Letitia, at the telephone: "Archie says that we want advice and not abuse, Aunt Julia, and I must say that I agree with him. Amusing? I don't think so, at all. I call it tragic. Forget it, and hustle for another cook? If I only thought, Aunt Julia, that the case was as simple as that I should feel extremely relieved. Thank you. No, don't come in—please don't. I am quite capable of hustling, and Archie is here. No. Really, Aunt Julia, I wish you wouldn't call him an ass. You must remember that he is my husband. Even if he is an ass—which I am not admitting—you have no right to tell me so."

"You seem to imply, Letitia," I interrupted, much hurt, "that although you don't admit I'm an ass, I really might be one."

Letitia did not hear my little protest, but continued: "Yes, I will. Did you say intelligence office? Yes, I hear. Is there one in New York? Oh, thank you, Aunt Julia. It sounds so easy, and even delightful. One goes there and just selects a cook from a whole gathering of them? Aunt Julia, you have saved our lives. You think we are quite justified in believing that Anna has merely left, and has not met with foul play. How should we know? After all, if she had told us, we shouldn't have detained her. We didn't want to detain her. Quite usual? I can't credit that, Aunt Julia. You must be a pessimist. No, don't come into town, dear. If we need you, we'll wire. Yes, otherwise all is well. No, there is no hitch. Good-by."

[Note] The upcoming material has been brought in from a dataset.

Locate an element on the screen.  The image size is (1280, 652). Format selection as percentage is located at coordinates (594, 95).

She hung up the receiver, her face wreathed with smiles, and placing her hands on my shoulders, tip-toed and kissed me.

"Oh, I'm so glad, Archie," she cried, "that this horrible possibility of crime has been dispersed by Aunt Julia. She says that it is quite the thing in New York for a cook to vanish instantly, almost as though she had been conjured away. It is the etiquette of cooks, Aunt Julia says. And the delightful uncertainty of their return, every time they go out for a stroll, makes life exciting."

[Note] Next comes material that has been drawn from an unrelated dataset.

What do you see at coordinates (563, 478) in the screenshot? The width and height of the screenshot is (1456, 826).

"I can't see anything to be pleased about, Letitia," I said rumblingly, for after all Aunt Julia had treated me rather badly at the telephone. "I would almost as soon know that Anna had met foul play, as to realize that we have. We certainly have. We have been disgracefully treated by that Zulu. And you seem charmed. At any rate we should have thought better of her, if we knew that she couldn't come back, simply because she had been murdered."

"Oh, Archie, I'm shocked," declared Letitia in a pained voice. "Such bloodthirsty sentiments! Positively, dear, I feel as though a weight had been lifted from my shoulders. I didn't tell you what I really feared. I thought that perhaps she was vexed with me for not letting her arrange the flowers yesterday, and that, brooding over this, she might have committed suicide. Yes, I thought of that, Archie, and of what a life of remorse would mean to both of us. That was my dread, and now Aunt Julia has removed it, and I feel so deeply grateful."

"Perhaps you are right, old girl," I assented, cheering up, "things might be worse. They are bad enough, though, for if Anna marches off at a moment's notice like that, then they will all probably do the same thing."

"But we shan't think that they have met with foul play," Letitia announced triumphantly. "We shall know that they haven't, and we shan't worry. That is what I like about it. Oh, Archie, I'm so glad. You can go down-town, now, and earn your daily bread. And I shall hie me immediately to—er—what did Aunt Julia call it?—an intelligence office and choose a brand-new cook, somebody nice—"

"To wear the cap with the olive-green ribbons?"